I'm not afraid to bring down the mood and keep it there. I sing Fleetwood Mac's "Silver Springs" at karaoke and I do not feel ashamed. I regularly listen to doleful music for sad boys. I fucking write poetry. So I'm open to a night of chill, contemplative ballet, especially on the eve of the great darkness that will consume us all until summer. 

But by the end of Love & Loss, a trio of works made especially for Pacific Northwest Ballet that runs through Nov 12, I was reaching for a cup of coffee. I attribute 80% of that sleepy feeling to the closer, a 2019 piece from veteran choreographer Donald Byrd that shared its title with the evening's program. Though that show still doesn't work for me, Australian choreographer Dani Rowe's sleek and subtly creepy world premier, The Window, very much did, as did several standout performances. 

A dark present invades a vibrant past in Alexei Ratmansky’s Wartime Elegy. Angela Sterling

The evening kicks off with Alexei Ratmansky’s Wartime Elegy, a bright and joyous celebration of Ukrainian folk dance sandwiched between dark and mournful contemporary movement. As I mentioned in my review of the piece last year, the story follows a pattern familiar to writers of lyric poetry, where we begin in the gloomy present and then travel back to the past, where everything is happy and perfect until the future cuts in with all its death and destruction, ruining our nostalgic revelry.

The lively folk-inspired sections, which feature a boys dance and a girls dance, retained their refresh value. In the fun-and-games section for boys, principal James Kirby Rogers wowed the crowd by spinning a million times, and newly promoted soloist Kuu Sakuragi impressed with his big jumps, his swift precision, and his charming acting. The moment when the four dancers create a rainbow-shaped perpetual motion machine with their bodies defies basic laws of physics—I could watch them do it for hours. In the fun-and-games section for girls, soloist Madison Rayn Abeo stood out with playful bursts of energy and exceptionally strong lines.

==================================================

→ **EXERCISE TASK 1**: Rewrite the entries from the line with "Task: Click 地图车辆查询 map vehicle query" up to and including the line with "point(520,187)" as a JSON list of strings, one string per line, leaving out blank lines.
The review and the entries were taken from two unrelated sources.

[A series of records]
==================================================

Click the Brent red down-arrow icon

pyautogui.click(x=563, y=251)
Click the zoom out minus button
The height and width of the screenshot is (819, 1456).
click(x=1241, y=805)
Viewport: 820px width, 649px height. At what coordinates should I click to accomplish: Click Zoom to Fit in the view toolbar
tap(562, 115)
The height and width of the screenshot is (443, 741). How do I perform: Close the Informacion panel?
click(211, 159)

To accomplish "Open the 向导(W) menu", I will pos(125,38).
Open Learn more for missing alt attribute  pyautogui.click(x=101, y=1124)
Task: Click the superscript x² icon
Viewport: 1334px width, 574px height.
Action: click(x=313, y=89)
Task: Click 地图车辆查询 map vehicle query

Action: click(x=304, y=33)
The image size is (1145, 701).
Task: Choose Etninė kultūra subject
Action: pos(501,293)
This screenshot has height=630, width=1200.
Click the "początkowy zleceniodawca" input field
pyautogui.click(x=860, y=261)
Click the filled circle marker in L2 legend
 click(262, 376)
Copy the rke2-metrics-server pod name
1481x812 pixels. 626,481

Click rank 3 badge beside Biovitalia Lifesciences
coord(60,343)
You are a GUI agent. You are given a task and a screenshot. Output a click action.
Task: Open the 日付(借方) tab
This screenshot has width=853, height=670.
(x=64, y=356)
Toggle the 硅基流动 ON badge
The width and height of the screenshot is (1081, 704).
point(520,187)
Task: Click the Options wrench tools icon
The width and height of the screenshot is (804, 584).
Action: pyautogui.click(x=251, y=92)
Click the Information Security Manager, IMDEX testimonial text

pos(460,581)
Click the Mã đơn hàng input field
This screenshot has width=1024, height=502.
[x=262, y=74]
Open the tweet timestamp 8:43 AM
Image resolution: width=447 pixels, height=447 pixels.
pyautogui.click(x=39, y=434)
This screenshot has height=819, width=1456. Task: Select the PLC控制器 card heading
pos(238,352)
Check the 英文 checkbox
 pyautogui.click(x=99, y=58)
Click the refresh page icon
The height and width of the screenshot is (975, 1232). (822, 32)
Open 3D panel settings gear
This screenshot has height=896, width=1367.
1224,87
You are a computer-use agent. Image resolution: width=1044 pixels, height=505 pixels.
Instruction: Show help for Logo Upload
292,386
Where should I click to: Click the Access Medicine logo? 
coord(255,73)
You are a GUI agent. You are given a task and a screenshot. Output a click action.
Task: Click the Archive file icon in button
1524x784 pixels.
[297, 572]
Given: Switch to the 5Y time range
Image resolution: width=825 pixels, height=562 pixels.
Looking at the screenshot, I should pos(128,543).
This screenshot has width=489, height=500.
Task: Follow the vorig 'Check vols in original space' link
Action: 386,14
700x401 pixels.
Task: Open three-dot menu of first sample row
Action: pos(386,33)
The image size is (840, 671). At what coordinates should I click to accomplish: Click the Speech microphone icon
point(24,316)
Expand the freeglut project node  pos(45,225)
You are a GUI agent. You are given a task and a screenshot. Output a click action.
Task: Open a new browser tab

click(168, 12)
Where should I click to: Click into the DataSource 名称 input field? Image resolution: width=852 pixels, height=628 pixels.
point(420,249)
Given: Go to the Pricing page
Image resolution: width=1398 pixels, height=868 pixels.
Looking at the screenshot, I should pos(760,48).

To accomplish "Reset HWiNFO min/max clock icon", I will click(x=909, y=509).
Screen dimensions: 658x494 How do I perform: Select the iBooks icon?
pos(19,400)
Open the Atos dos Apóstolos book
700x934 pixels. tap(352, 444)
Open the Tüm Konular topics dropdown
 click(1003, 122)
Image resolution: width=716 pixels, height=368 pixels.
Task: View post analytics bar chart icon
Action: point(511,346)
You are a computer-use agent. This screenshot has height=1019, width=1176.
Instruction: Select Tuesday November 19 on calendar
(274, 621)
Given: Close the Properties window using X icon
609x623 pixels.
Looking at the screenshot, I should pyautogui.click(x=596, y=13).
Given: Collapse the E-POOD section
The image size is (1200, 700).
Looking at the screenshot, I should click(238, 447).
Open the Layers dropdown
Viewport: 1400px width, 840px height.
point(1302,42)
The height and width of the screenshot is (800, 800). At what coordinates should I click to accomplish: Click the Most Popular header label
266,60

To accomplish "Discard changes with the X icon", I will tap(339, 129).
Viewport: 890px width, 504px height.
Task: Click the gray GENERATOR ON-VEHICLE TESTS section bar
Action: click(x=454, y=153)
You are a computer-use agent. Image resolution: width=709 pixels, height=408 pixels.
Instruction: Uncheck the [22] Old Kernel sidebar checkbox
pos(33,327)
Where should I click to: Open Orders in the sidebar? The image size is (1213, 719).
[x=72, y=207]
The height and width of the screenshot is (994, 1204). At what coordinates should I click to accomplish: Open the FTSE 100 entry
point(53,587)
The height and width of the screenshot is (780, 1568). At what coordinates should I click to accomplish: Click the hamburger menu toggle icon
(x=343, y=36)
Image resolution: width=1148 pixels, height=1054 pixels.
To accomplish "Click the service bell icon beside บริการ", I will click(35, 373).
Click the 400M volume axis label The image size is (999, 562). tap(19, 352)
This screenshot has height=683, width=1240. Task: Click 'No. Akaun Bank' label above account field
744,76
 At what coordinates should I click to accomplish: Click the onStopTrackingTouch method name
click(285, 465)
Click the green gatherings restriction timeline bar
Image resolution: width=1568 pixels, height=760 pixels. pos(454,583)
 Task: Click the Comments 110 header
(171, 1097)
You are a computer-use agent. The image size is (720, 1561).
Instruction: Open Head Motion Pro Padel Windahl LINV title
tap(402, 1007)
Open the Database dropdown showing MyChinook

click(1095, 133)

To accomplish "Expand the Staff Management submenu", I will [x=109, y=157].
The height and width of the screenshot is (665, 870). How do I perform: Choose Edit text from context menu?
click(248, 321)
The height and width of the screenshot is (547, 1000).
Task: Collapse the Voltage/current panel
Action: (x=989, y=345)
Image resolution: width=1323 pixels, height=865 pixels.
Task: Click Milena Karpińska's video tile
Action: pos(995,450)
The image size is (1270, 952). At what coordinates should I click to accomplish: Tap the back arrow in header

==================================================

→ **EXERCISE TASK 2**: Extend the ballet review, picking up right after its final sentence.

→ **EXERCISE RESPONSE 1**:
[
  "Task: Click 地图车辆查询 map vehicle query",
  "Action: click(x=304, y=33)",
  "The image size is (1145, 701).",
  "Task: Choose Etninė kultūra subject",
  "Action: pos(501,293)",
  "This screenshot has height=630, width=1200.",
  "Click the \"początkowy zleceniodawca\" input field",
  "pyautogui.click(x=860, y=261)",
  "Click the filled circle marker in L2 legend",
  " click(262, 376)",
  "Copy the rke2-metrics-server pod name",
  "1481x812 pixels. 626,481",
  "Click rank 3 badge beside Biovitalia Lifesciences",
  "coord(60,343)",
  "You are a GUI agent. You are given a task and a screenshot. Output a click action.",
  "Task: Open the 日付(借方) tab",
  "This screenshot has width=853, height=670.",
  "(x=64, y=356)",
  "Toggle the 硅基流动 ON badge",
  "The width and height of the screenshot is (1081, 704).",
  "point(520,187)"
]

→ **EXERCISE RESPONSE 2**:
Rowe's brand new ballet, The Window, made the whole evening worth enduring the traffic on Mercer. (I KNOW I SHOULD TAKE THE BUS, but I can't rely on Route 8 on a Friday evening, I'm sorry. We should do something about that...)

Anyway, The Window tells the story of a character called the Watcher, who lives vicariously through a couple she spies on through her apartment window. As the Watcher watches the Man and the Woman woo, argue, dance, and sleep, she battles the demons of loneliness, insecurity, jealousy, anxiety, and guilt as they swell up inside her and rattle her to her core. When the Man disappears, grief brings the Watcher and the Woman together for their first shared moment, leaving the audience with the question of the size of the imagination's role in the act of love. 

Reed Nakayama's lighting design and Emma Kingsbury's costumes set the mood perfectly. The pale light of a window cut through the dark abyss of the stage, sinking us into the Watcher's psyche; the couple were the only two things in the world. Steely blues and greens accented the otherwise pitch black palette.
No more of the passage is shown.